The 15 minutes film tells about the story of the native people of the surrealistic land of Superbia, where men and women form separate societies, face the changes sparked by the first equal couple in their history.
Premiering at 2016 Cannes Critics' Week, the film by Hungarian animation artist Luca Tóth was made in co-production with Fakt Visuál Lab (HU), Maur Film (CZ), Artichoke (SK) and Boddah (HU). In surrealistic land of Superbia, where men and women form separate societies, face the changes sparked by the first equal couple in their history.
Yearning for the perfect unison (and 'yearning' is itself an understatement in Luca Tóth's silent work), Superbia initially presents us with a gender-bending separatist society. Roles are reversed but still fixed: women are Amazons hunting, boxing in caves and using males, whereas 'cultured' cross-dressing men can paint and knit (and also dig intersex kids in the sand).

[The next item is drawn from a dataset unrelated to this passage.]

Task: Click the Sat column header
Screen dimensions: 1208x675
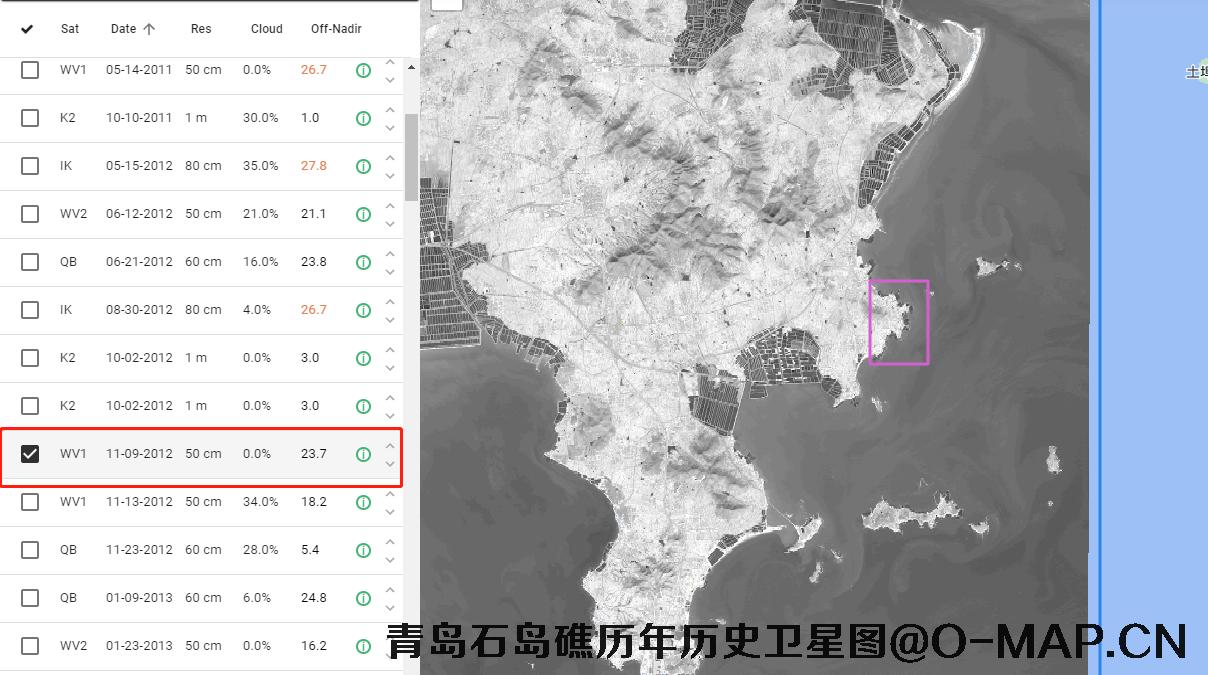Action: 70,29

The story of the man and woman proceeds like every Romeo and Juliet story in the face of Capulets and Montagues. But what makes Toth's film exceptional is the uneasy feeling that is being created between expectations and reality. At almost all points, one senses that a small degree of extra subversion would do the trick -after all, superbia is not your ordinary-colored society, and saturated colors make the case for immediate actions to follow intense feelings. Nail-biting music (Csaba Kalotás) and sound design tempo (Péter Benjámin Lukács) move towards that direction, even though Superbia settles finally for a genuinely sad conclusion. Giants still look like helpless babies in a bird's eye view shot.
Luca Tóth got her BA diploma in Budapest at the Moholy-Nagy University of Art and Design and then went on to complete a Masters in England. As a graduate of the Animation Department at the Royal College of Art, she created ‘The Age of Curious’ in 2013, which won the Jury Distinction Prize in the Graduation Film category at the Festival international du film d’animation d’Annecy.
Superbia was supported by the Media Patronage Programme of the Hungarian Media Council, the Slovak Audiovisual Fund and the Czech Film Fund. The film received the audience award at the Turku Animated Film Festival, the George Pal award for most promising Hungarian talent at Primanima, the best Hungarian animation award at Friss Hús Budapest International Short Film Festival, and it was honored by the AFI Fest jury for its visual aesthetics.